[Available data]
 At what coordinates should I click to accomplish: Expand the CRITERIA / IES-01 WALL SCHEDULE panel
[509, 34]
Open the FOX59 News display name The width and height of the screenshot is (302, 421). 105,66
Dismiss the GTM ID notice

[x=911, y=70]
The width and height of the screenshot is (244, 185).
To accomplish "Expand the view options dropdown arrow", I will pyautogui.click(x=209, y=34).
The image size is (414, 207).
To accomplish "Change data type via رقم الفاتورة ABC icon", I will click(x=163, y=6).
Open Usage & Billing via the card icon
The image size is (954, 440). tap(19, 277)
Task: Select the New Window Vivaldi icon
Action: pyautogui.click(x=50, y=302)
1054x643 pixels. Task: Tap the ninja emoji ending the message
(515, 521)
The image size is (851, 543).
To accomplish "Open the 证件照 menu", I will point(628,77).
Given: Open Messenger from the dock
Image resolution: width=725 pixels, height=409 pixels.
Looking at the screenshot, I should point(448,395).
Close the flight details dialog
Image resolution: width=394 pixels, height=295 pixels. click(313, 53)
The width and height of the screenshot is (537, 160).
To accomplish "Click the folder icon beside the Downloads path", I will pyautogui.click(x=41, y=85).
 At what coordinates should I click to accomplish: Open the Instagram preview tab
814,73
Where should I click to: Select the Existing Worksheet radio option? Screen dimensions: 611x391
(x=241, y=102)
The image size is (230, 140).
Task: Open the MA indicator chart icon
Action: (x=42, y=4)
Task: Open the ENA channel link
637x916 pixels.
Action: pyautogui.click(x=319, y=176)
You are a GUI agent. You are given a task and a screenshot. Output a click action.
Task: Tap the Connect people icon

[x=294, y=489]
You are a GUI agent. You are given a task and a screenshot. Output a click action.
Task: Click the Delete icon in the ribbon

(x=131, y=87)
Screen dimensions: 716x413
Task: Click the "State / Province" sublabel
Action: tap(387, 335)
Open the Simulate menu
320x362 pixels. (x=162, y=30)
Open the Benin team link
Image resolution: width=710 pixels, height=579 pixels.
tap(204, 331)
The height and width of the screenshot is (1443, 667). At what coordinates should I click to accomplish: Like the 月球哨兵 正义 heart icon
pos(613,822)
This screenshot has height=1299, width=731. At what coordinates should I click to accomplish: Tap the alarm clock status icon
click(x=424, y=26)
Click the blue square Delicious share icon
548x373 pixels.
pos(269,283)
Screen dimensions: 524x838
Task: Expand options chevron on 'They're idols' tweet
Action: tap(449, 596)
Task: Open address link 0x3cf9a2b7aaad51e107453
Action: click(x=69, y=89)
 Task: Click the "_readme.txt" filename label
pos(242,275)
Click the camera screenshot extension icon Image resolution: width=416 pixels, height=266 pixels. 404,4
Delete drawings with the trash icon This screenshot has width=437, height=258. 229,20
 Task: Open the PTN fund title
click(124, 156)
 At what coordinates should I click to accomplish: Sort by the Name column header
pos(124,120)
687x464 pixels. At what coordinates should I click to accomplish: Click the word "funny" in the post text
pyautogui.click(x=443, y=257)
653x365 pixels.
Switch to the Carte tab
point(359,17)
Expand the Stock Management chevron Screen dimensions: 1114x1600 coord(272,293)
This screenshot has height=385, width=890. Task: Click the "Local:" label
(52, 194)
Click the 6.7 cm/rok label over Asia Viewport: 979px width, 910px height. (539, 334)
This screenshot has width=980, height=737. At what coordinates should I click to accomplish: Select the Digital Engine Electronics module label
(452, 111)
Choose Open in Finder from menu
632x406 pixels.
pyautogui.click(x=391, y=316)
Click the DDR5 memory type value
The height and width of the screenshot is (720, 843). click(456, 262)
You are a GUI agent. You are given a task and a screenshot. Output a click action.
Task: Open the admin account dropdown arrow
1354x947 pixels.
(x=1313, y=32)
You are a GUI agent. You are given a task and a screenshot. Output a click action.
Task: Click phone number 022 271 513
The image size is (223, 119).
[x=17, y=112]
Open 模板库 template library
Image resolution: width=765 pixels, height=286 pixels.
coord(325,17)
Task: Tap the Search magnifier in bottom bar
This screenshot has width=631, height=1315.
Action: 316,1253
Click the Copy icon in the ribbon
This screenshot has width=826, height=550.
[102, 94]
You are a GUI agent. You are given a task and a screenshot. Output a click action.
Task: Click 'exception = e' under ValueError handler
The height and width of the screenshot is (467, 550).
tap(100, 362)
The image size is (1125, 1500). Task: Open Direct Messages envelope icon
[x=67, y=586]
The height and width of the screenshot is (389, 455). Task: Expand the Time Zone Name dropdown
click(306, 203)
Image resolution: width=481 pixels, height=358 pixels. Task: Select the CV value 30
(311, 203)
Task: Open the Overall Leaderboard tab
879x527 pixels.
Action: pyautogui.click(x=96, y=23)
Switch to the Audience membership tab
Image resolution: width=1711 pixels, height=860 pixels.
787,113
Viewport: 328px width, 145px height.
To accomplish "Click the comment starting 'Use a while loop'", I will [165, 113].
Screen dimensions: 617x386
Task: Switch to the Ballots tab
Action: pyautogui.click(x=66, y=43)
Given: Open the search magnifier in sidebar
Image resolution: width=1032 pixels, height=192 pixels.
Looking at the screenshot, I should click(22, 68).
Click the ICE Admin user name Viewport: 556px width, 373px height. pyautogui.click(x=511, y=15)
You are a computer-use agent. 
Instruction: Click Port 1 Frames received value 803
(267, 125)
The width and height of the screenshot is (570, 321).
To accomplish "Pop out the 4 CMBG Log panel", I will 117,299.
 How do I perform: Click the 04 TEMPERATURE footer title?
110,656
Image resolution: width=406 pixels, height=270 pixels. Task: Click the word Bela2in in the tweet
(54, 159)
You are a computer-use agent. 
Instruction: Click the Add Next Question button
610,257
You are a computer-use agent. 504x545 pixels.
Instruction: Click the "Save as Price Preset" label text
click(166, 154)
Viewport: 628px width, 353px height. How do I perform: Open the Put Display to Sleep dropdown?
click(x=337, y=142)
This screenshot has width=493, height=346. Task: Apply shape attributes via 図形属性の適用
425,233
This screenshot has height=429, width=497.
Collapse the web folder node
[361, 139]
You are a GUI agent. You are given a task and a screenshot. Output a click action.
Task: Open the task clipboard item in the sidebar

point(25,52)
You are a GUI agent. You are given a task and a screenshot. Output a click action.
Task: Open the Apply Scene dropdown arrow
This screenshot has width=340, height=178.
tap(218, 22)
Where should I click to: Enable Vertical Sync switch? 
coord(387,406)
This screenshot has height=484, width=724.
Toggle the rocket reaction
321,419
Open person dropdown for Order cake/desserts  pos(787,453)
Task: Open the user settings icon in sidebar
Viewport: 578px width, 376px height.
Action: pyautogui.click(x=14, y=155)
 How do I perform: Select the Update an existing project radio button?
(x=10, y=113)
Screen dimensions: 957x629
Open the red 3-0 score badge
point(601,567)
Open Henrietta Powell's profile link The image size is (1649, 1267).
[/Available data]
Aim of the task: When a line in the data above contains the string "user", copy that line.

Completed exercise:
Click the ICE Admin user name Viewport: 556px width, 373px height. pyautogui.click(x=511, y=15)
Task: Open the user settings icon in sidebar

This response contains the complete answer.